◆ Exercise:
Every line below that holds the string "menu" should be copied out.

━━━

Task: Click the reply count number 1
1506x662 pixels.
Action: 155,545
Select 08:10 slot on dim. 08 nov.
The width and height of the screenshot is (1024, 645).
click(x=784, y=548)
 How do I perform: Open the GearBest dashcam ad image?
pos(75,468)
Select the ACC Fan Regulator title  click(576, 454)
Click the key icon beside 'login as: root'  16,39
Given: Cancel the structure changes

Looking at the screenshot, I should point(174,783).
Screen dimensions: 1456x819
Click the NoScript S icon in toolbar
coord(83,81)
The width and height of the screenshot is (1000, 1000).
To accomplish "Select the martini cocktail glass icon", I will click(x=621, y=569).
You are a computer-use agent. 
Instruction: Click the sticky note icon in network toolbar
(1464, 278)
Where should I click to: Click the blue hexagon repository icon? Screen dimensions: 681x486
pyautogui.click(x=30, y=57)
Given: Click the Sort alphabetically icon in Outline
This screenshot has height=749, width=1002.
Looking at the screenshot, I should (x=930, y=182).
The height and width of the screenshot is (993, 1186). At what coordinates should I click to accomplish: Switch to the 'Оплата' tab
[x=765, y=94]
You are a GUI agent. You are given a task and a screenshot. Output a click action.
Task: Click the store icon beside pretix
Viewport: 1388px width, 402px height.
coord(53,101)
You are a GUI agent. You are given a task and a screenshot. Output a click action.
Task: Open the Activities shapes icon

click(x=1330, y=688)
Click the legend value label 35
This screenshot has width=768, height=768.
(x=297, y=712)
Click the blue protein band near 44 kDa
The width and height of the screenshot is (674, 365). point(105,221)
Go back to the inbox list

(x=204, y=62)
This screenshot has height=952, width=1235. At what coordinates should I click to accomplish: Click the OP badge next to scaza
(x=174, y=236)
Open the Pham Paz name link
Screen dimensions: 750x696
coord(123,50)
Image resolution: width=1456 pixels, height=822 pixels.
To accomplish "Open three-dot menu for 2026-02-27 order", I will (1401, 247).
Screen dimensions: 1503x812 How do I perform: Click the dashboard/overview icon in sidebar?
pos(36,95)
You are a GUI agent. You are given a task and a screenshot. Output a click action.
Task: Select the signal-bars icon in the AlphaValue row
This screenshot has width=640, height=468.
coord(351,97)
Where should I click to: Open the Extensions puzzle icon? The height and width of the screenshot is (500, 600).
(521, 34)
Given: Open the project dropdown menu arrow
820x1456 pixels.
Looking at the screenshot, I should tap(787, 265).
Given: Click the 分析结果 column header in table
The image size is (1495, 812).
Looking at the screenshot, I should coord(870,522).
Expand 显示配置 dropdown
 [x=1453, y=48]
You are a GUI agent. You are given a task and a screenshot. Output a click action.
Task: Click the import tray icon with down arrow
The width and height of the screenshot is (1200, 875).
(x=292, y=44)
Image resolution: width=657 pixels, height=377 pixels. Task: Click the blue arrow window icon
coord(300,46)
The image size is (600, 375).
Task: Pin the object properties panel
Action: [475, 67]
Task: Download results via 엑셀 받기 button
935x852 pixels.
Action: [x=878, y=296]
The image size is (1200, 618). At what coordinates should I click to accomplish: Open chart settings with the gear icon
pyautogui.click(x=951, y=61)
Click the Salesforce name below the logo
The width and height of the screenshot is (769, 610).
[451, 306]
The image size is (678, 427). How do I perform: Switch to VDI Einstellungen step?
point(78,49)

━━━

◆ Response area:
To accomplish "Open three-dot menu for 2026-02-27 order", I will (1401, 247).
Given: Open the project dropdown menu arrow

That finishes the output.